Escapes 2016 call for presentations – panel 15

Terza conferenza annuale di ESCAPES

Europa e migrazioni forzate
Quale futuro per le politiche europee?
Quali forme e pratiche di resistenza?

Bari, 23-24 giugno 2016

È aperta la call for presentations per intervenire in uno dei panels che si terranno in occasione della terza Conferenza annuale di Escapes.

15) Sea(e)scapes: le lingue e i linguaggi della migrazione trans-mediterranea

Proponenti: Lorena Carbonara, Annarita Taronna (Dipartimento di Scienze della Formazione, Psicologia e Comunicazione, Università di Bari)

Nell’attuale contesto dei passaggi e paesaggi geo-bio-politici e mediatici della migrazione – in altra sede definiti “sea(e)scapes” (Taronna, Carbonara 2012-2014) – le lingue dei migranti e le lingue di chi li accoglie svolgono un ruolo fondamentale nel processo di riconoscimento, accoglienza e/o rigetto.

Ciò ha ricadute di carattere emotivo e culturale, sociale e politico, sia sugli attraversatori che sugli attraversati, in quanto i segni di questi passaggi restano visibili e tracciabili nelle pratiche culturali di entrambe le parti.
Lo stesso accade per tutti i diversi tipi di linguaggi post-coloniali che, come conseguenza dei fenomeni migratori, appaiono sempre più ibridati, come avviene da tempo nel campo delle arti visuali, del teatro, della musica etc.

Le lingue e i linguaggi della migrazione trans-mediterranea rappresentano l’oggetto d’investigazione di questo panel che mira a concentrare le riflessioni sui seguenti punti: l’analisi dei linguaggi specialistici (giuridico-legali-forensi etc.) legati alla mediazione linguistica interculturale in ambito migratorio; l’analisi del ruolo dei mediatori/traduttori/interpreti nei contesti migratori e l’utilizzo dell’inglese come lingua franca (ELF); la riflessione sul diritto linguistico applicato alla condizione del migrante; le strategie retoriche della comunicazione istituzionale, politica e sociale sull’immigrazione da una prospettiva comparatistica transnazionale; lo studio delle rappresentazioni dei migranti nei media occidentali e non.

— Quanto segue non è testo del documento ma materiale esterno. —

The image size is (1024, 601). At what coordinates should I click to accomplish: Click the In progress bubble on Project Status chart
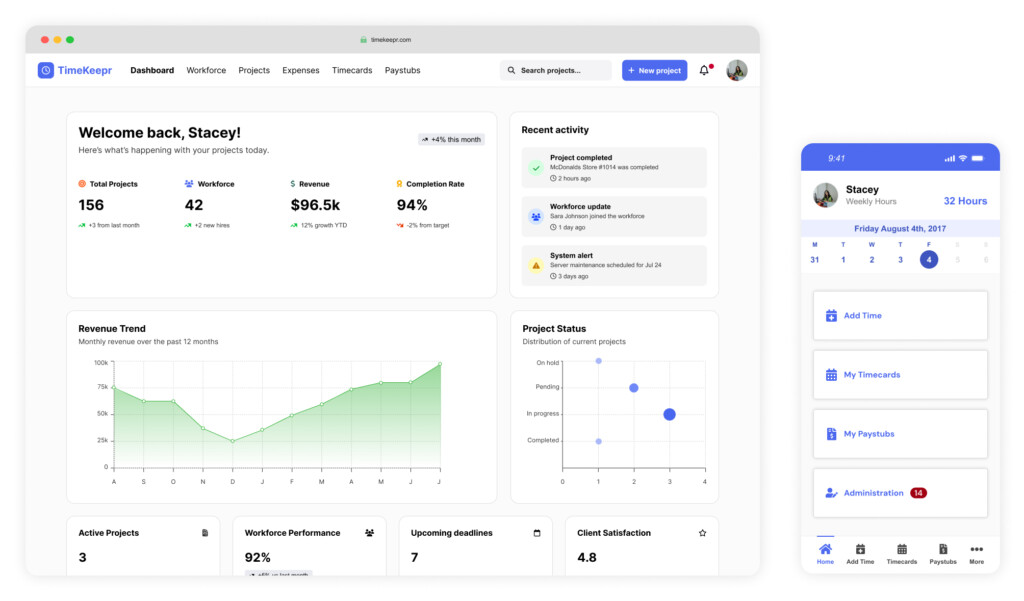[669, 414]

Le dinamiche d’integrazione e contaminazione linguistica e culturale verranno messe in discussione all’interno del framework teorico e pratico offerto dallo “sea(e)scape”, dove l’acqua del mare e le sue trasformazioni (sea) diventano metafora fluida che ben echeggia l’assenza di categorie fisse che descrivono il paesaggio della nostra contemporaneità (-scape) e la costante presenza di forme di fuga (escape) nell’immaginario migratorio attuale.